Jackson - Persons who are afflicted by some paralyzing disorder are probably the ones who can benefit most from physical exercise and recreation . . . Through exercise, they can regain maximum use of what physical capacity remains and these make their day-to-day activities much easier . . . the athletes enjoy better health generally. As you may know, in 1976 we held the Olympiad for the Physically Disabled in Toronto - an international event. When we cleaned up the residences after the games, six pairs of crutches and three wheelchairs were left behind. This may be a better record than Lourdes.
Ryan - What are some of the psychological benefits that accrue to the handicapped athlete, Dr.

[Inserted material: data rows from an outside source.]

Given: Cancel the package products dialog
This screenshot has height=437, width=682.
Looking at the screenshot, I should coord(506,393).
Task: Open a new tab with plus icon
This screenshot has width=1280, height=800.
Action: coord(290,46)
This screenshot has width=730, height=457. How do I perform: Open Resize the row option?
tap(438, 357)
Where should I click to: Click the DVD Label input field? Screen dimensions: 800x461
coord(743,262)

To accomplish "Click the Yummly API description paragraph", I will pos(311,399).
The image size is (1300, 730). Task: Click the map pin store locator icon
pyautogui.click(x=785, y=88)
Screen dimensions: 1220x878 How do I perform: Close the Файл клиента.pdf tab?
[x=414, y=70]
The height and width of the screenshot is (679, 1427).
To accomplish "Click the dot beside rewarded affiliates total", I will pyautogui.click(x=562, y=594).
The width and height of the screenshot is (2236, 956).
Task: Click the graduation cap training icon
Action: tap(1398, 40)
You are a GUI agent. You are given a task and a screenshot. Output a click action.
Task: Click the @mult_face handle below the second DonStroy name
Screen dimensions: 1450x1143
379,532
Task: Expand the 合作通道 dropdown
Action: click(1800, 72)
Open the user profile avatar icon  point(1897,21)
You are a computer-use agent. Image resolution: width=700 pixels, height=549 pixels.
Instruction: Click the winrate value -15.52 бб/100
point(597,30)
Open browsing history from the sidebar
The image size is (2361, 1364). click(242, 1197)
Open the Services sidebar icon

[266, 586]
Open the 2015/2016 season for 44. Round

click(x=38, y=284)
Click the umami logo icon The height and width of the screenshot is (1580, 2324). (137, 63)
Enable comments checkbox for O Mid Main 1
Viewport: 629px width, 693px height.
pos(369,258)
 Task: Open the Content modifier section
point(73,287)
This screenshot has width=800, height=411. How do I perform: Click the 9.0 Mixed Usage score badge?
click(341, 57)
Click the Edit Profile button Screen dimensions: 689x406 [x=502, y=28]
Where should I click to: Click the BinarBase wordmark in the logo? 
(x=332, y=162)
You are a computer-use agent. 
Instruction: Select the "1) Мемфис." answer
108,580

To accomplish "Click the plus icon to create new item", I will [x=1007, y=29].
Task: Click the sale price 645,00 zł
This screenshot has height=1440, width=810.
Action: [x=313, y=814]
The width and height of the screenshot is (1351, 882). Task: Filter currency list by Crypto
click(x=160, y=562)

Messner?
Messner - . . . There is a common saying among amputees that it's not what you have lost, it's what you have left that counts. This is true physically and it is certainly true mentally.
Fred Tossone, one of several Vietnam veterans among our instructors, is not only an amputee but he's had multiple injuries and cosmetic problems. Yet he's done an excellent job of personal rehabilitation, and I would like to quote him about psychological advantages of physical activity:
Considering the abvious list of difficulties in learning to ski (with one leg), it is terrific boost to one's self-confidence and self-respect, not only regarding the sport itself but also in everyday life.
Ryan - When I attended the Olympiad for the Physically Disabled in 1976, I was impressed with the athletes' spirit of involvement and participation. There was gaiety and no feeling of discouragement or depression that I could sense.
Jackson - You're right! These people have tremendous spirit. Maybe I shouldn't mention it, but they also develop a pecking order: the wheelchair athletes are very sympathetic toward the blind athletes, but neither of these groups is especially concerned about the amputees because they are okay except that they are missing a part. But the athletes all work and play together, and they all look at the other guy and feel he's worse off than they are, which makes them feel a little better . . .
Ryan - Does a disadvantaged person need to be involved in a special program to be able to participate safely and successfully in some physical recreational activity or sports?
Messner - I think a program is certainly advantageous, depending on the specific activity the individual wants to participate in. If it is a sport such as skiing and the person is an amputee, then I think individual instruction and a special program, at least initially, is extremely important. In most winter sports, some special instruction would be necessary both to instill confidence and to teach the proper technique of the sport, because the impaired person has to do it a little differently, assuming he or she is an amputee or is impaired by multiple selerosis, cerebral palsy or a similar problem.
Ryan - What sports are available for the wheelchair athletes now, Dr McCann?
McCann - There is a wide range of track events: some in recent years have been getting longer and longer, even to marathon distances. There are now three wheelchair events - javelin, shot put and discus.
Generally, the approach is to follow the prevailing rules of ablebodies sports as much as possible. The primary team sport is basketball. Swimming is an expanding sport among the disabled and the paralyzed, with increasing distances and varieties of strokes that even a few years ago were considered to be beyond the capabilities of the more severely handicapped - butterfly strokes, for example . . . The bench press is the chief weightlifting event for the paralyzed person. Table tennis, bowls (English bowling) and fencing also are available.
Ryan - What sports do you have now in your organization for the blind athlete, Dr. Beaver?
Beaver - In the U.S. Association for Blind Athletes, we have goal ball, similar to line soccer which sighted athletes play . . . We are going to have our first national championship this year. We also have track and field, wrestling and swimming and we are currently exploring the feasibility of archery, gymnastics, sailing, weightlifting and horsemanship, as well as a variety of winter sports.